The discussion turned to the increasing sameness of models from one year to the next

‘Compacts have gotten on the “once a year” wagon. That means that the complete life cycle for them is less than two years now. But that means that the 2011 models aren’t all that much different from the 2010 models, as you don’t have much time to change big things. And so the camera makers just keep putting themselves into a deeper hole.

‘Nikon would be better off with a single Coolpix model that was programmable and communicating and done right than it is with 10 that just iterate the hell out of the same narrow list of items (lens specs, sensor specs, menu additions). You don’t see Apple doing 10 random iterations of the iPhone. They don’t seem to have any problem selling more of them than Nikon does Coolpix.

There was not a lot of support for the latest innovation in digital cameras – 3D photography.

‘The whole thing behind 3D is that the Japanese companies are looking for a patent changer,’ said Mr Hogan. ‘In technology, every now and again you have a disruption that occurs in media, and it usually creates a new patent pool. Ever since Sony/Phillips dominated the CD patent pool, the Japanese companies have been circling around any perceived new media. We saw that fight with Blu-Ray versus DVD HD, and it was 100 percent patent fight. Same thing is happening around 3D.’

The next big thing?

Asked what they wanted in new camera design, Mr Kiselev said he would like to see a ‘global shutter with very flexible setup and 1:1 aspect. So, you could shoot at any aspect without turning the camera and select any part of the sensor.’

He said such a system would require very high resolution sensors of around 150 megapixels, from which the photographer would make relatively small digital files of around 15 to 20 megabytes.

Mr Aunger noted that Canon has already demonstrated a 120-megapixel sensor along these lines with which you could ‘blow up sections and even set some sections of the image to record HD (since the resolution of the sensor is so much higher than current HD 1080), and anticpated it would be in working technology in a few years.

Mr Hogan added that the Panasonic GH2 already offers something like this capability, but felt that ‘the real future is multiple sensors, not sensors with more megapixels.

‘Again it comes down to CPU power and bandwidth. One of the problems with small sensors is quantum physics: photons land randomly, so there’s always “noise” and if you aren’t collecting many photons it will be a major component. But that noise is distributed randomly. So if you were able to have, say, nine adjacent sensors arrayed in 3×3 that all captured the same scene…and then you took the nine inputs and melded them, you’d average out the randomness of the noise and make it effectively disappear.’

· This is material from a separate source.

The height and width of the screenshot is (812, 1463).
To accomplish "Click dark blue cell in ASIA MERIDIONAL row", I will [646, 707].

He said that some photographers already did something similar with non-moving subjects by taking multiple images then stacking and blending them.

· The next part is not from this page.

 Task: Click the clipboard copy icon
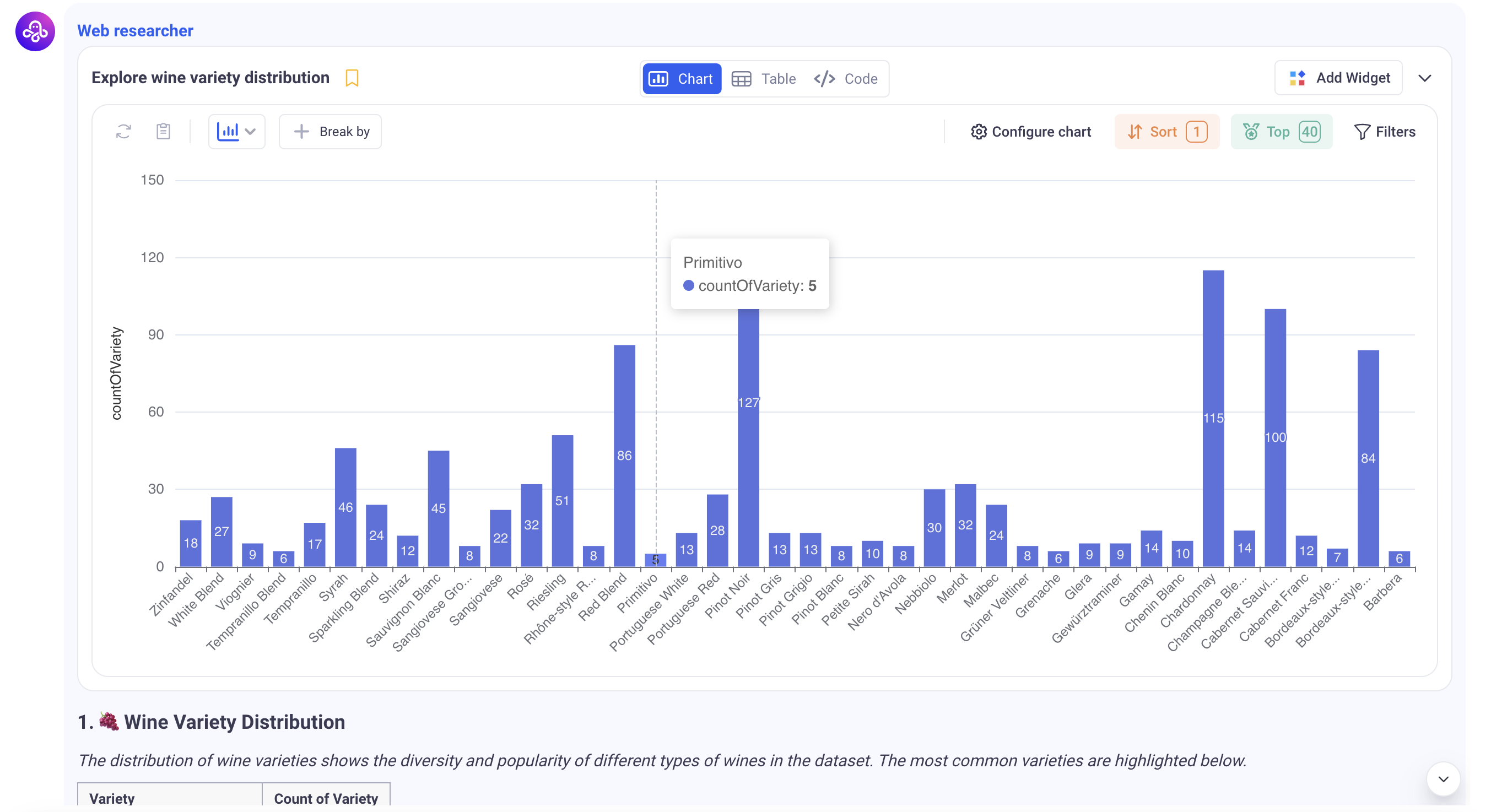coord(163,131)
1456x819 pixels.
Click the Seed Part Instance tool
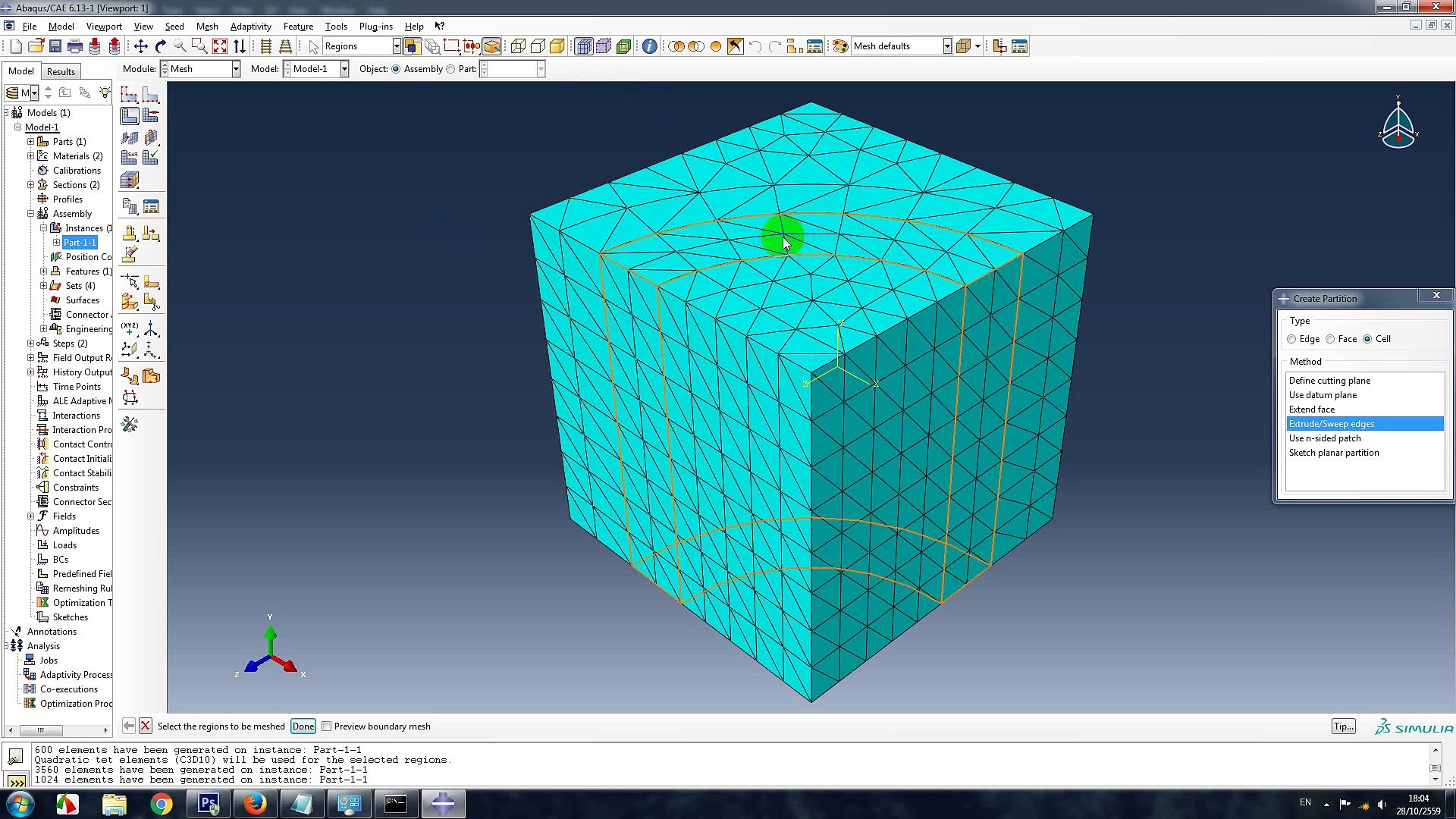[130, 95]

There was speculation that higher resolution in digital cameras would lead to a demand for higher than HD resolution monitors.

Going direct

The merry group of gurus next touched on the photographic supply chain, with speculation on which, if any, camera makers will move to a full-scale direct-to-consumer model like Dell.

Andrea nominated Sony, but Mr Hogan disagreed, noting that their Sony stores haven’t connected with consumers like Apple stores have. He also noted that in the US, Sony is putting renewed effort into winning over its camera dealers.

He nominated Olympus as the first supplier likely to give it a try, and also mentioned Leica and even Hasselblad as candidates for a direct model.

Still camera video versus camcorders

There was speculation that modern camcorders may be replaced by ultrazooms with video shooting ability, but also consensus that dedicated video cameras will always do a better job shooting moving images than HDSLR. (Much like still cameras always doing a better job of taking pictures than mobile phones?)

The boldest prediction in this part of the discussion came from Vitaly Kiselev, who said: ‘Consumer camcorders will be completely eliminated in 5-7 years.’ (Replaced by still ultazoom cameras.)